Reproduce every line from the one containing "Letöltés (442, 237)" down to the one containing "サイトポリシー (253, 1132)", with both of those lines included, and write them out exactly as they stand.

Records shown |
-- Begin --

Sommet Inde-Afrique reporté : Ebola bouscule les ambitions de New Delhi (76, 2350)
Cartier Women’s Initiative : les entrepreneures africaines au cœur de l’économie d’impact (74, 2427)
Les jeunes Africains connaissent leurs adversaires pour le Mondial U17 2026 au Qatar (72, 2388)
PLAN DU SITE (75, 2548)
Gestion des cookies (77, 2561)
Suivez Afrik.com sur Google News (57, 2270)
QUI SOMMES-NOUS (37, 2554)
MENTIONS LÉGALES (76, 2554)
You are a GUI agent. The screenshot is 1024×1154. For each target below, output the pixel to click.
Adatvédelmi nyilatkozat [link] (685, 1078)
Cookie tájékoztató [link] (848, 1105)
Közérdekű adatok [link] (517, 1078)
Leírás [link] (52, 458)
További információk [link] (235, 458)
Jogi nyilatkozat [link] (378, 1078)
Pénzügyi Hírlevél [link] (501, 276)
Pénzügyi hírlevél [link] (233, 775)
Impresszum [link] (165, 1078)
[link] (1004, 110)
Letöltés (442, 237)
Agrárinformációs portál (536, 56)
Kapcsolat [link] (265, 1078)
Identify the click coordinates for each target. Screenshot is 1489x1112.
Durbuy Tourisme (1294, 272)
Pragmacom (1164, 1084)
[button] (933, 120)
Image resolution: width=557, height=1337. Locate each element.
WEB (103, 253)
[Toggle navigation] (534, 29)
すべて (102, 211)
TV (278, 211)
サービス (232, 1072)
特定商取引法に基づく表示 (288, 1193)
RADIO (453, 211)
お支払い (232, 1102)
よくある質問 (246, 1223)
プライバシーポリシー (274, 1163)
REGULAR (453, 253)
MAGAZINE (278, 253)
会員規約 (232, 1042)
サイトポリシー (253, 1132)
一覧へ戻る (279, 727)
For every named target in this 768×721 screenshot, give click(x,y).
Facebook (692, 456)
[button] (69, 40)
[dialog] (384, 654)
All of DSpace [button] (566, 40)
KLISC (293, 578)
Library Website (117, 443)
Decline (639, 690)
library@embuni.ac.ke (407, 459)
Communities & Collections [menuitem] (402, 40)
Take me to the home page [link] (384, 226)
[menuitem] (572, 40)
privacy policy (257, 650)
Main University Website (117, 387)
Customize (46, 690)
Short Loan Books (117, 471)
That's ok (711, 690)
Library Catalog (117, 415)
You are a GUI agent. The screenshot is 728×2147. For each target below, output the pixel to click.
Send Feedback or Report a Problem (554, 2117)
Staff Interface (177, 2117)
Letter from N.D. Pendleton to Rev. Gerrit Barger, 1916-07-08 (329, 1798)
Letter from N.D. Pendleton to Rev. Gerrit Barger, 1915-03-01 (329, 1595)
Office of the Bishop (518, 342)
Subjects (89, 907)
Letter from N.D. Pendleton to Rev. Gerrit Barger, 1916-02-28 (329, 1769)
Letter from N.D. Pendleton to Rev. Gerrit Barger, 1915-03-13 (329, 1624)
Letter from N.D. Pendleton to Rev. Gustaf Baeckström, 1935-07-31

-- End --

Complete answer |
Letöltés (442, 237)
Agrárinformációs portál (536, 56)
Kapcsolat [link] (265, 1078)
Identify the click coordinates for each target. Screenshot is 1489x1112.
Durbuy Tourisme (1294, 272)
Pragmacom (1164, 1084)
[button] (933, 120)
Image resolution: width=557, height=1337. Locate each element.
WEB (103, 253)
[Toggle navigation] (534, 29)
すべて (102, 211)
TV (278, 211)
サービス (232, 1072)
特定商取引法に基づく表示 (288, 1193)
RADIO (453, 211)
お支払い (232, 1102)
よくある質問 (246, 1223)
プライバシーポリシー (274, 1163)
REGULAR (453, 253)
MAGAZINE (278, 253)
会員規約 (232, 1042)
サイトポリシー (253, 1132)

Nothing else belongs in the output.